Born in Colchester Vermont, this 6′ 1″, 185lb left-hander had New England roots that literally went back to the beginning and then some. He was a ninth generation descendant of Governor William Bradford. You may remember him of Plymouth Colony fame. His great, great-grandfather was Captain John Collins who ran around with a guy named Ethan Allan, he of  the”Green Mountain Boys” and the American Revolution. As a matter of fact great, great Grandpa John was one of the original settlers of Burlington Vermont and old Ethan actually stayed at his house while he was building one of his own.

 

 Three year old Ray Collins and mom.

Ray was a sensation at the University of Vermont and in amateur leagues throughout New England. He once struck out 21 batters in a game playing for Newport New Hampshire in the Interstate League.  At the University of Vermont he played with Larry Gardner, who would also become a teammate with the 1912 Red Sox. 

University of Vermont 1905

He joined the Red Sox in 1909 following his graduation from UVM and he had an auspicious beginning to his professional baseball career. It was July 19,1909 when he took to the mound in relief against Cleveland. His opponent was none other than Cy Young and the game also featured baseball’s first ever unassisted triple play, executed by Cleveland shortstop Neil Ball. Four days later he made his first start and two days after that he threw his first shutout beating the Tigers on three hits, on one days rest!
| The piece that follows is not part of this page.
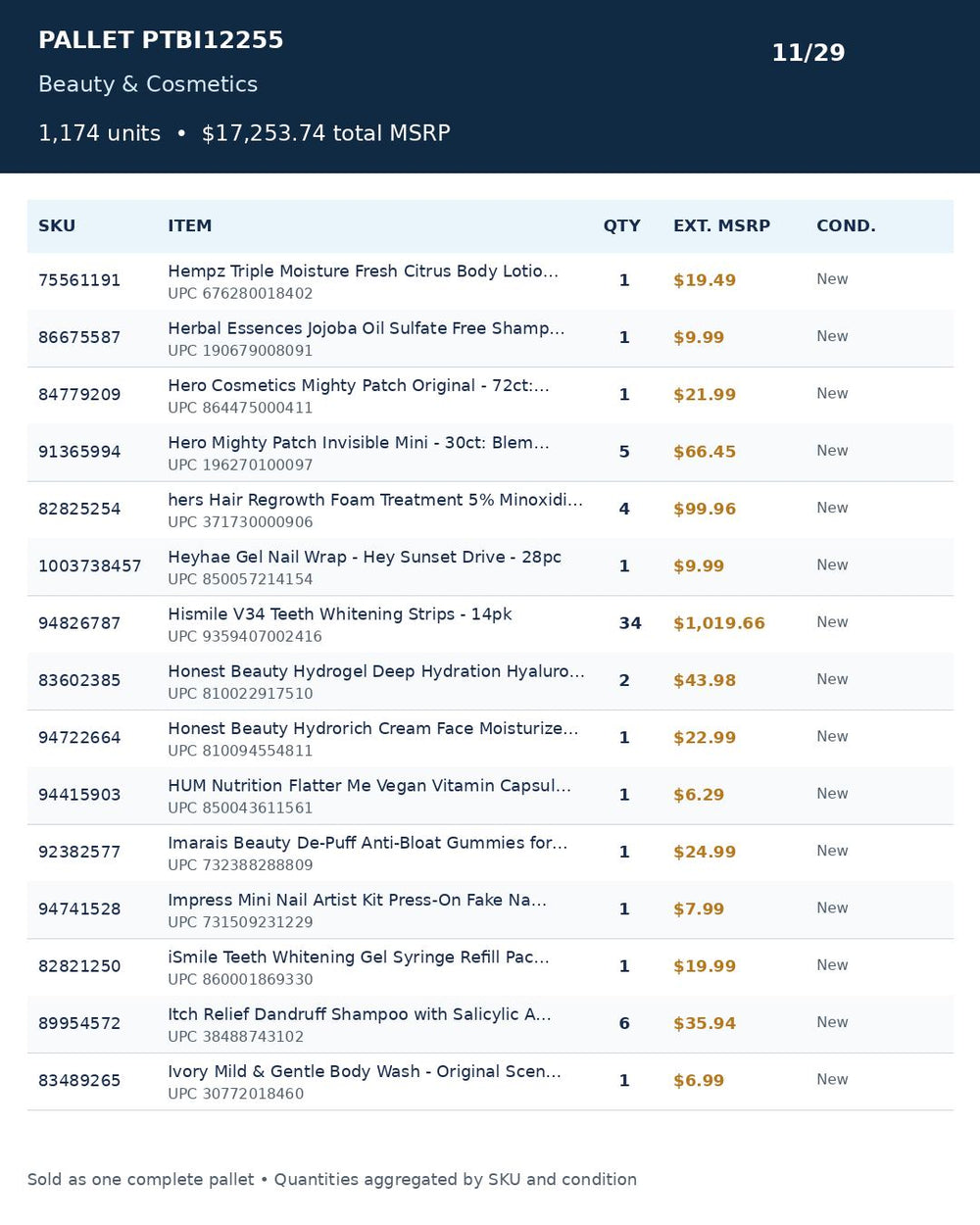
Task: Open Honest Beauty Hydrorich Cream item
Action: coord(372,729)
Ray cracked the Red Sox rotation in 1910 and in Fenway Park’s inaugural season of 1912; he was 13-8 despite being sidelined into June owed to a spike wound he received in spring training. His first win came on June 22 and for the rest of the season he was virtually invincible. By season’s end his was the number two pitcher on the staff behind “Smokey” Joe Wood and in that capacity, Ray Williston Collins was the starting pitcher in game two of the 1912 World Series, the first World Series game ever played at Fenway Park!

Ray Collins warms up October 9, 1912 at Fenway Park, Fenway’s first World Series game.

He won 19 games in 1913, 20 in 1914 and slipped to a 4-7 mark in 1915. In January of 1916 stating that he was “discouraged by his failure to show old-time form”, Ray Collins retired from professional baseball, he was 29 years old. He returned to his Vermont home and lived out his days as a dairy farmer, a patriot, an active supporter and alum of the University of Vermont and recognized by one and all as a pillar of his community.

 In April of 1962, crippled with arthritis, Ray Collins joined members of the 1912 team at Fenway Park in a reunion celebrating the 50th anniversary of Fenway’s first championship team. He passed away in 1970 and was laid to rest in the Vermont soil he loved, his place in Fenway and Red Sox history evermore preserved as the man who started the first ever World Series game at “America’s Most Beloved Ball Park”!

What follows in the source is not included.